Ever since the family doctor, during a routine checkup, discovered an abnormality on his EKG and he went in overnight for the coronary catheterization that revealed the dimensions of the disease, Henry’s condition had been successfully treated with drugs, enabling him to work and to carry on his life at home exactly as before. He didn’t even complain of chest pain or of the breathlessness that his doctor might well have expected to find in a patient with advanced arterial obstruction.

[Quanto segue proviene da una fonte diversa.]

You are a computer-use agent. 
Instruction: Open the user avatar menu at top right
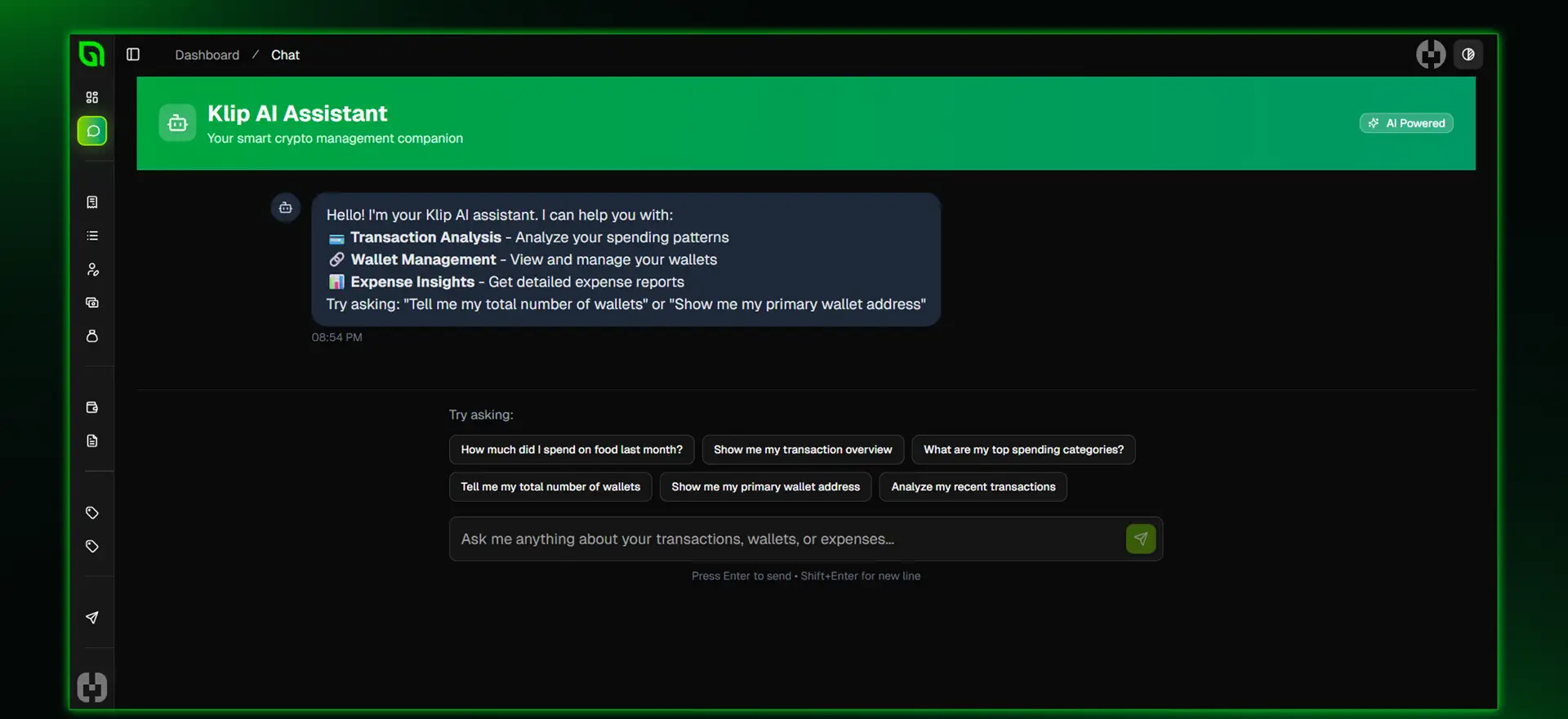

He was asymptomati before the routine examination that revealed the abnormality and remained that way during the year before he decided on surgery – without symptoms but for a single terrible side effect from the very medication that stabilized his condition and substantially reduced the risk of a heart attack. The Counterlife, 1986]

Da un anno Henry è sotto farmaci: un visita di controllo – ordinaria – ha evidenziato una ostruzione arteriosa grave che ne richiede l’assunzione per scongiurare il rischio di un attacco cardiaco.

Asintomatico prima della visita di controllo, Henry continua a non ricevere dal suo corpo alcun segno che gli ricordi la gravità della situazione – dolore al petto, affanno – nulla. E‘ proprio l’assenza di sintomi che rende l’effetto collaterale prodotto dalle medicine particolarmente insopportabile, addirittura terribile. Il percepito è che i farmaci non gli hanno ridato la vita che gli interessa vivere, ma gliel’hanno tolta. Il fatto è che questi farmaci non gli permettono in realtà di “continuare a fare esattamente la vita di prima.” Il paragrafo successivo esplicita di cosa si tratta: un’interferenza con l’attività sessuale di Henry. “Henry non si svegliava più con la solita erezione mattutina e non era abbastanza potente per avere rapporti sessuali, nè con la moglie, Carol, nè con la propria assistente, Wendy.”

Ecco qui, presto descritto, il territorio rothiano che apre questo romanzo cruciale della produzione del grande scrittore di Newark. Potremmo dire che questo primo paragrafo contiene sia la cosiddetta esposizione (la presentazione di Henry e la sua situazione) sia una tensione o instabilità che dir si voglia (il “terribile” effetto collaterale). Esposizione e tensione stabiliscono un’aspettativa nel lettore perchè suggeriscono implicitamente una direzione, in questo caso la gestione dell’inaccettabile effetto collaterale. In fin dei conti siamo nelle mani di un narratore che dimostra di sapere quello di cui parla e racconta di Henry con il tempo passato (distante dal presente del suo raccontare).

Siamo a posto dunque? Proprio no.

Rimane (almeno) una cosa su cui è necessario soffermarci – forse la più importante. L’intero primo paragrafo è in corsivo. Il corsivo segnala una differenza, uno scarto rispetto ad una normalità convenzionalmente rappresentata dal minuscolo stampato semplice. Non sappiamo quale sia la differenza segnalata (dovremo aspettare pagina 14 per capirlo), ma intanto c’è, ci sfida, ci interroga, ci fa alzare le antenne. La canonicità del contenuto (esposizione più tensione) si infrange sulla stranezza grafica. Un libro che si intitola misteriosamente La controvita comincia con una contromarcia. Possiamo azzardarci ad ipotizzare un collegamento tra il titolo e il corsivo: una vita raccontata in minuscolo stampato e una controvita, cioè una vita alternativa, raccontata in corsivo?

Vi invito a leggere per rispondere a questa domanda che si dimostrerà molto più banale della realtà (e irrealtà) del capolavoro di Roth.